On March 21, the Center for Aging and Disability Education and Research (CADER) officially launched a two-year grant-funded program aimed at building the capacity of clergy to address the behavioral health needs of older adults by developing a training program for diverse faith-based leaders throughout Massachusetts. This program, funded by the MA Department of Public Health Suicide Prevention Fund, builds upon CADER’s experience in workforce development and training in the area of behavioral health and aging.
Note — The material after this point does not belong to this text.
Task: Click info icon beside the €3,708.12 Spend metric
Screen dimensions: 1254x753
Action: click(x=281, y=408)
The kick-off meeting included a meeting of the Clergy Stakeholder Advisory Group—key stakeholders and faith-based leaders in Massachusetts—as well as faculty and students from the School of Theology and School of Social Work. School of Theology Associate Dean for Community Life and Lifelong Learning Pamela Lightsey welcomed everyone and delivered the morning’s opening remarks.
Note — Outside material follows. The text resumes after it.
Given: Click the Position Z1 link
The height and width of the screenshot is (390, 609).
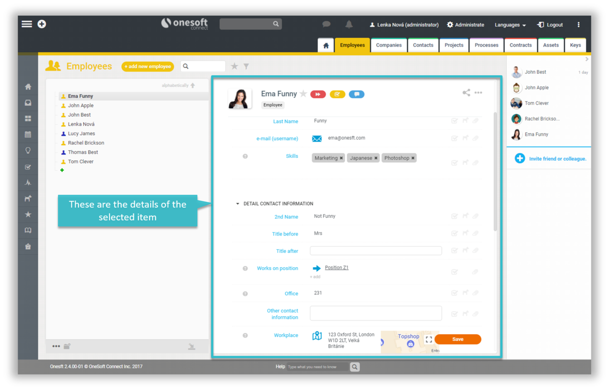Looking at the screenshot, I should point(336,268).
“We are very excited to move into this next phase of our project and the opportunity it has presented to work with BU School of Theology,” Professor Bronwyn Keefe, PI and Interim Director of CADER, said. “Part of the impetus for this project was that research shows that during episodes of stress, grief, and depression, more often older adults turn to clergy rather than mental health professionals. Given CADER’s experience in developing the knowledge and skills of the aging and mental health workforce, we believe that training the clergy is the next step needed to impact the well-being of older adults.”
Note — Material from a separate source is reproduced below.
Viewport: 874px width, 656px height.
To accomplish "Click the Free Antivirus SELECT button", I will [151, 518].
With the Massachusetts Healthy Aging Data Report in 2014 indicating that 29% to 40% of older adults in Massachusetts report being depressed, one of the greatest barriers to the provision of mental health services identified by CADER was the lack of a trained workforce. Clergy reported that their ministries include heavy demands to provide mental health services to members of their congregations, yet many feel overwhelmed and ill equipped to help. As a result, behavioral health issues often go unrecognized, undiagnosed, and untreated.
During the first year of the program, the Clergy Stakeholder Advisory Group will participate in a pilot of CADER’s Behavioral Health and Aging Certificate. Based on this group’s feedback, CADER will revise and deliver the new content in the second year to a larger group of clergy across Massachusetts. At the end of program, CADER believes that clergy will be able to demonstrate significant increases in competencies in key areas, such as recognizing the signs and symptoms of common cognitive, substance use, and mental health conditions (i.e. suicide and depression); addressing the impact of stigma when working with older adults; understanding how and where to make referrals for assistance; and identifying the strengths and resources in immigrant and refugee communities that build resilience.